Supplied data ::
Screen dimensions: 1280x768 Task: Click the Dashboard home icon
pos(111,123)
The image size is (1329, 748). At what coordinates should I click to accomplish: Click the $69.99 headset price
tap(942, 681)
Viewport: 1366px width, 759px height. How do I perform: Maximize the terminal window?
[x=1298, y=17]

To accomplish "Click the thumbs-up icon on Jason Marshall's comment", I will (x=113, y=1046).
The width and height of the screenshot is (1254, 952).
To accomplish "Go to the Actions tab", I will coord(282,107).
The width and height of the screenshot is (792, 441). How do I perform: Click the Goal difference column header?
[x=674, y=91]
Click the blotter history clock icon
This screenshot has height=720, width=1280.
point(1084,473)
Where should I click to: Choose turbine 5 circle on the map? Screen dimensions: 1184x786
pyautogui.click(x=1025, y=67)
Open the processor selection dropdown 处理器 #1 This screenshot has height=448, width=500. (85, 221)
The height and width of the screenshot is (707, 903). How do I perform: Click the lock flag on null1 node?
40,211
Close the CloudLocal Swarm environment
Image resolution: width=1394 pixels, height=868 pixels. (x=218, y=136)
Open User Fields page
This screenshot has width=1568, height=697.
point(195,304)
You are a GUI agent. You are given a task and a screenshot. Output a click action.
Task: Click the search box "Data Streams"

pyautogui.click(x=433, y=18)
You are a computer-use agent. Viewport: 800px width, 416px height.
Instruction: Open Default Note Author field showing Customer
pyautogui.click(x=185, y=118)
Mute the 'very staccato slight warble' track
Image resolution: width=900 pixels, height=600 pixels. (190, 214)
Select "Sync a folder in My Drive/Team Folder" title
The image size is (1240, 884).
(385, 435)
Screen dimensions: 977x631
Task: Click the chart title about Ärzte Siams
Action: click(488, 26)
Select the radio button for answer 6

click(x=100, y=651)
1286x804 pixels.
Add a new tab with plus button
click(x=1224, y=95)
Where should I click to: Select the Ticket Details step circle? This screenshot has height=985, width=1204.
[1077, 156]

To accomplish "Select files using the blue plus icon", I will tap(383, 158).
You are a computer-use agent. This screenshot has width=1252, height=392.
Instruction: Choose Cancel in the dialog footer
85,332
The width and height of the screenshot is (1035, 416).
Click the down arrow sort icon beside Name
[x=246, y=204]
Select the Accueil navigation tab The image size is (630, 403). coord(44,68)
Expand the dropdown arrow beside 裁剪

What to work on :: A faithful copy of the lines from the line containing "Add a new tab with plus button" to the end of the data should be set down, both ends included, and nothing more.

Written answer ::
Add a new tab with plus button
click(x=1224, y=95)
Where should I click to: Select the Ticket Details step circle? This screenshot has height=985, width=1204.
[1077, 156]

To accomplish "Select files using the blue plus icon", I will tap(383, 158).
You are a computer-use agent. This screenshot has width=1252, height=392.
Instruction: Choose Cancel in the dialog footer
85,332
The width and height of the screenshot is (1035, 416).
Click the down arrow sort icon beside Name
[x=246, y=204]
Select the Accueil navigation tab The image size is (630, 403). coord(44,68)
Expand the dropdown arrow beside 裁剪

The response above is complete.